Zambia Super League
- Season: 2026
- Dates: 12 September – December 2026

= 2026 Zambian Transition League =

The 2026 Zambian Transition League is an upcoming transitional football league for the 2026 Zambian football season, organised by FAZ and the Zambian Premier League. The league is part of the transition from the August–May football calendar to the old calendar-year format running from March to November. It is the second transitional league since 2019. The league will be divided into two streams, Stream A and Stream B. The winners of the two streams will play a one-off final, with the winner becoming the 2026 Transition League champion..

The CAF competitions beginning in 2026 are based on the 2025/26 season. Zambia will therefore be represented by Power Dynamos in the CAF Champions League and Red Arrows in the CAF Confederation Cup. The 2026 Transitional Season will not have the usual ABSA Cup. Instead, the KCM Cup will be played. The winner of the KCM Cup could take Zambia's CAF Confederation Cup place for the CAF competition beginning in 2027, as the domestic cup winner holds the Confederation Cup place. This qualification arrangement is subject to official confirmation.

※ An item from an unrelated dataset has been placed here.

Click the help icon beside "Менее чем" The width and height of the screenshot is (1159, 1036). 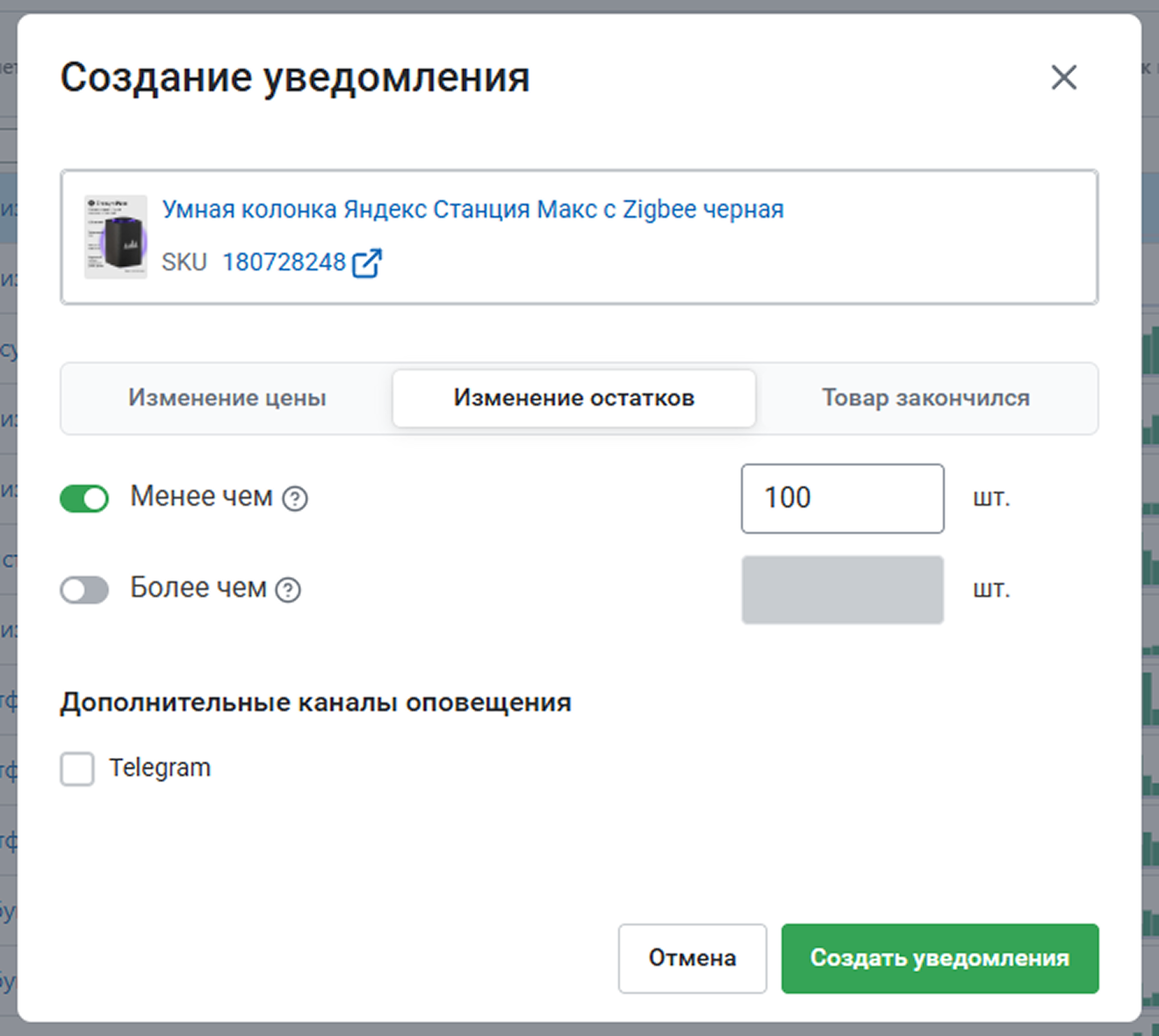click(295, 499)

After the Transitional Season, the new full domestic season will begin in March 2027 and is expected to run until around November or December 2027. The winner of that season will represent Zambia in the 2028 CAF competitions.

== Background ==
The ZPL Board approved the changes during a meeting on 24 July 2026. The transition competition will keep the top-flight clubs playing before the start of the full 2027 season. The competition will also affect the Zambian Premier League's other leagues. The Women's Super League, Men's National League and Women's National League will be divided into Northern and Southern sections during the transition. From the 2027 season, the Men's National League and Women's Super League will return to nationwide competitions, while the Women's National League will continue to use a regional format.

== Competition format ==
The MTN Super League clubs will be divided into two streams according to their final positions in the 2025–26 league standings. Clubs that finished in odd-numbered positions will form the Odd Positions Stream, while those that finished in even-numbered positions will form the Even Positions Stream.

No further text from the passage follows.